1885–1918
- Seats: one
- Created from: North Durham and South Durham
- Replaced by: Chester-le-Street, Durham, Spennymoor and Sedgefield

= Mid Durham =

Parliamentary constituency in the United Kingdom, 1885–1918

Mid Durham was a county constituency represented in the House of Commons of the Parliament of the United Kingdom. It elected one Member of Parliament (MP) by the first past the post system of election from 1885 to 1918.

== History ==

=== Creation ===
The constituency was created by the Redistribution of Seats Act 1885, when the North Durham and South Durham county divisions were replaced by eight new single-member county constituencies. These were Barnard Castle, Bishop Auckland, Chester-le-Street, Houghton-le-Spring, Jarrow, Mid Durham, North West Durham and South East Durham. In addition there were seven County Durham borough constituencies.

=== Boundaries ===
The Sessional Division of Durham and Willington (including all the parish of Shadforth and excluding all the parish of Moorhouse) and the Municipal Borough of Durham.
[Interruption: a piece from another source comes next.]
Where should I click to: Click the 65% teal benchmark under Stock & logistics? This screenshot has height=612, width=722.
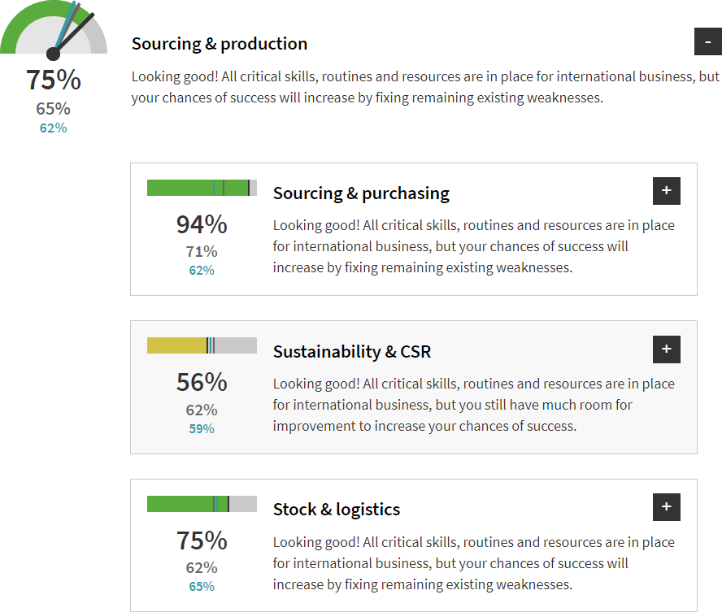202,586
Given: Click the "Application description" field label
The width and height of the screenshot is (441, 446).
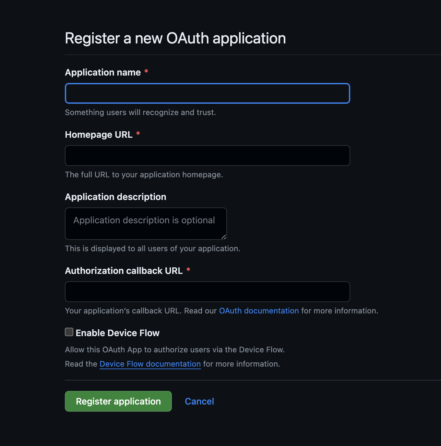Looking at the screenshot, I should pyautogui.click(x=115, y=197).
See map on Vision of Britain website.

NB: 1) Boundary Commission proposed name was "Brancepeth"

2) Included only non-resident freeholders in the parliamentary borough of Durham

=== Abolition ===
The seat was abolished for the 1918 general election, when its contents were distributed as follows:

- Parish of Witton Gilbert to Chester-le-Street;
- Remaining northern areas, including Brandon and Willington, to the newly created county division of Durham, which also absorbed the abolished parliamentary borough;
- South-western areas, including Brandon and Willington, to the new constituency of Spennymoor; and
- South-eastern areas, including Ferryhill, to the new constituency of Sedgefield.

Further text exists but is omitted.